Our support for regulatory measures
Regulatory measures such as the EU Digital Services Act are driving systemic changes in how industry approaches digital safety. We support the development of tailored, thoughtful measures that can support young people to engage safely online and commend the good practices starting to emerge globally. Microsoft supports:
- Risk-based approaches, tailored to specific online services and features: We support regulatory approaches that clearly differentiate between unique online services and leverage risk or impact assessments to deliver effective mitigations for risks to children and young people in the design or operation of those services.
- Clearly defined harms and duties: Where proposals incorporate a duty of care to address potential harms to children, we encourage policymakers to provide clarity on what’s required to discharge those duties and to clearly define the harms at issue, based on scientific research.
- Outcome-based approaches: To enable a service-specific approach that supports the rights and best interests of the child, we welcome regulatory approaches that focus on ensuring the systems and processes are in place to mitigate risk and build in improved privacy protections for children and teens.

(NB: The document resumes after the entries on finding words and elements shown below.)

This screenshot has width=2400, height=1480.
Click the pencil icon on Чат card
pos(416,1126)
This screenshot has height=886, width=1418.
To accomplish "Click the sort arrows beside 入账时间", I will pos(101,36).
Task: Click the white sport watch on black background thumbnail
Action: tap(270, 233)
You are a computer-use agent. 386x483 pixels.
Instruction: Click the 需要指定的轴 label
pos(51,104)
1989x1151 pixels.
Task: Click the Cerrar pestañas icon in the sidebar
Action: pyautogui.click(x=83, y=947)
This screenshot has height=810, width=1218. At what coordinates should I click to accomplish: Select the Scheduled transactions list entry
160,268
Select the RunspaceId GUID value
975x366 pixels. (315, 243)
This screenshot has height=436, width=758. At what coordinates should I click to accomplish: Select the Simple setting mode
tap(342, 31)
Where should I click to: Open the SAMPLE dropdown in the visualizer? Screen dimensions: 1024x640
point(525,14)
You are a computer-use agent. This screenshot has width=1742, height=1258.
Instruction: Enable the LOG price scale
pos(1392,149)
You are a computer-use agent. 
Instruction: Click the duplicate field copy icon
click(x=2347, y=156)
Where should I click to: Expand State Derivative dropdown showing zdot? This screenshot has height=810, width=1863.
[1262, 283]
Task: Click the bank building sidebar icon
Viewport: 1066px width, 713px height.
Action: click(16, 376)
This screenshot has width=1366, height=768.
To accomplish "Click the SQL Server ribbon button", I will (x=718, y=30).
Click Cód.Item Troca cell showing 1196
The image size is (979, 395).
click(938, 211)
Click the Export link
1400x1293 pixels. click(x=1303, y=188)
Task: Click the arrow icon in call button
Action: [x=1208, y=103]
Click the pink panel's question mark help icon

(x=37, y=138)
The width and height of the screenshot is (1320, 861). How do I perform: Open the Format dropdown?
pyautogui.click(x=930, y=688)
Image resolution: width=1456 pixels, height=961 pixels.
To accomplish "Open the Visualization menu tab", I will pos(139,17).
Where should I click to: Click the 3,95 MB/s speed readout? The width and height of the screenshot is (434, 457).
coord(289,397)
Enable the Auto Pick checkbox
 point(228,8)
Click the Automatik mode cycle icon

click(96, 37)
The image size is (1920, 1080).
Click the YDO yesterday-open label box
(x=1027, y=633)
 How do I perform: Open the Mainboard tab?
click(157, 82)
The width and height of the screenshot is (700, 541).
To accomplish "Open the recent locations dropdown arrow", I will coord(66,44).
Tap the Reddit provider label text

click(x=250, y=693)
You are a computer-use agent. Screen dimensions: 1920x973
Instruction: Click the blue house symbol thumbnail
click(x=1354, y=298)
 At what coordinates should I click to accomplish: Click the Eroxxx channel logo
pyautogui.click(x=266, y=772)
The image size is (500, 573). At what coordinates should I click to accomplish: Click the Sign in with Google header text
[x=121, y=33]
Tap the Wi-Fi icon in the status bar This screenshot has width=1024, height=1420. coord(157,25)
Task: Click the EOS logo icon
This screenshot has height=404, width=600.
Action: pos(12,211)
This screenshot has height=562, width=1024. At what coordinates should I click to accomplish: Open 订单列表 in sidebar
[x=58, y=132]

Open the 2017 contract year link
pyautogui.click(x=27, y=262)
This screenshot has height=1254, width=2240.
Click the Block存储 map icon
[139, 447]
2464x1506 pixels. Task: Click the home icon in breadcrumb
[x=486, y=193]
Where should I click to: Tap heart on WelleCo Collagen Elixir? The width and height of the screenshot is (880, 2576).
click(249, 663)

- Regulatory harmonization and interoperability: To support seamless online experiences, we encourage ongoing regulatory cooperation and harmonization, including between privacy and safety regulators, and international regulators.
- Providing parental guardrails: Where appropriate to the service, we support requirements to provide parents and caregivers with robust tools that enable them to choose guardrails to manage their child’s online experiences.
We welcome the opportunity to further engage with experts, policymakers, and regulators to support the development of a safer online ecosystem for young people.